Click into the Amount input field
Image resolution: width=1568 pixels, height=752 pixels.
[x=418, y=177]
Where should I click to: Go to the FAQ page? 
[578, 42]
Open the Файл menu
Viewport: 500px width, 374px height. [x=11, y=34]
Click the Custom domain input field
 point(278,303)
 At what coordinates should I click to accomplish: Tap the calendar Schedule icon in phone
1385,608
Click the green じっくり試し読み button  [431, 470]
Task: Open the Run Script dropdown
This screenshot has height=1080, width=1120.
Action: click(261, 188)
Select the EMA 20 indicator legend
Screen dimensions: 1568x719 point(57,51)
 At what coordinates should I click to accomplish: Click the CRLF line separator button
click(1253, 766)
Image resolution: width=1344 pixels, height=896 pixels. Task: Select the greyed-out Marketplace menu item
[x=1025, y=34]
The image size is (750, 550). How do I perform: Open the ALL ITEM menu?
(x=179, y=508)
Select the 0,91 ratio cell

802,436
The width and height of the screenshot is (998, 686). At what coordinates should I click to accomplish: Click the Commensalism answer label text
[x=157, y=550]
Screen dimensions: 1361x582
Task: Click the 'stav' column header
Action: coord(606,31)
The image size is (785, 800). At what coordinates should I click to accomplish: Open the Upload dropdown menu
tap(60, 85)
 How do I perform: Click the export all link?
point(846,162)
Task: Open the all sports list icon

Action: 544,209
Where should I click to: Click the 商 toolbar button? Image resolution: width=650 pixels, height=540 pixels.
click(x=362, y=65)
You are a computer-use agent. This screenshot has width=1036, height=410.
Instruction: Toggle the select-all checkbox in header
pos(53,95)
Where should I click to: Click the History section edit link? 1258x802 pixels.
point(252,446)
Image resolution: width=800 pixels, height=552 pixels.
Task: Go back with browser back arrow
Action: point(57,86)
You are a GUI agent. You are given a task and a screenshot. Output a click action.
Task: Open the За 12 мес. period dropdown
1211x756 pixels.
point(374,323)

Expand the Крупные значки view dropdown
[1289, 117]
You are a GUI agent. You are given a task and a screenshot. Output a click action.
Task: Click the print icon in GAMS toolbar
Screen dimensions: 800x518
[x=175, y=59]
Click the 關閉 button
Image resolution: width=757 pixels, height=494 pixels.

__________

■ **About this task**
What's wanted here is every record, retyped exactly as shown above.

■ **Response**
Click into the Amount input field
Image resolution: width=1568 pixels, height=752 pixels.
[x=418, y=177]
Where should I click to: Go to the FAQ page? 
[578, 42]
Open the Файл menu
Viewport: 500px width, 374px height. [x=11, y=34]
Click the Custom domain input field
 point(278,303)
 At what coordinates should I click to accomplish: Tap the calendar Schedule icon in phone
1385,608
Click the green じっくり試し読み button  [431, 470]
Task: Open the Run Script dropdown
This screenshot has height=1080, width=1120.
Action: click(261, 188)
Select the EMA 20 indicator legend
Screen dimensions: 1568x719 point(57,51)
 At what coordinates should I click to accomplish: Click the CRLF line separator button
click(1253, 766)
Image resolution: width=1344 pixels, height=896 pixels. Task: Select the greyed-out Marketplace menu item
[x=1025, y=34]
The image size is (750, 550). How do I perform: Open the ALL ITEM menu?
(x=179, y=508)
Select the 0,91 ratio cell

802,436
The width and height of the screenshot is (998, 686). At what coordinates should I click to accomplish: Click the Commensalism answer label text
[x=157, y=550]
Screen dimensions: 1361x582
Task: Click the 'stav' column header
Action: coord(606,31)
The image size is (785, 800). At what coordinates should I click to accomplish: Open the Upload dropdown menu
tap(60, 85)
 How do I perform: Click the export all link?
point(846,162)
Task: Open the all sports list icon

Action: 544,209
Where should I click to: Click the 商 toolbar button? Image resolution: width=650 pixels, height=540 pixels.
click(x=362, y=65)
You are a computer-use agent. This screenshot has width=1036, height=410.
Instruction: Toggle the select-all checkbox in header
pos(53,95)
Where should I click to: Click the History section edit link? 1258x802 pixels.
point(252,446)
Image resolution: width=800 pixels, height=552 pixels.
Task: Go back with browser back arrow
Action: point(57,86)
You are a GUI agent. You are given a task and a screenshot. Output a click action.
Task: Open the За 12 мес. period dropdown
1211x756 pixels.
point(374,323)

Expand the Крупные значки view dropdown
[1289, 117]
You are a GUI agent. You are given a task and a screenshot. Output a click action.
Task: Click the print icon in GAMS toolbar
Screen dimensions: 800x518
[x=175, y=59]
Click the 關閉 button
Image resolution: width=757 pixels, height=494 pixels.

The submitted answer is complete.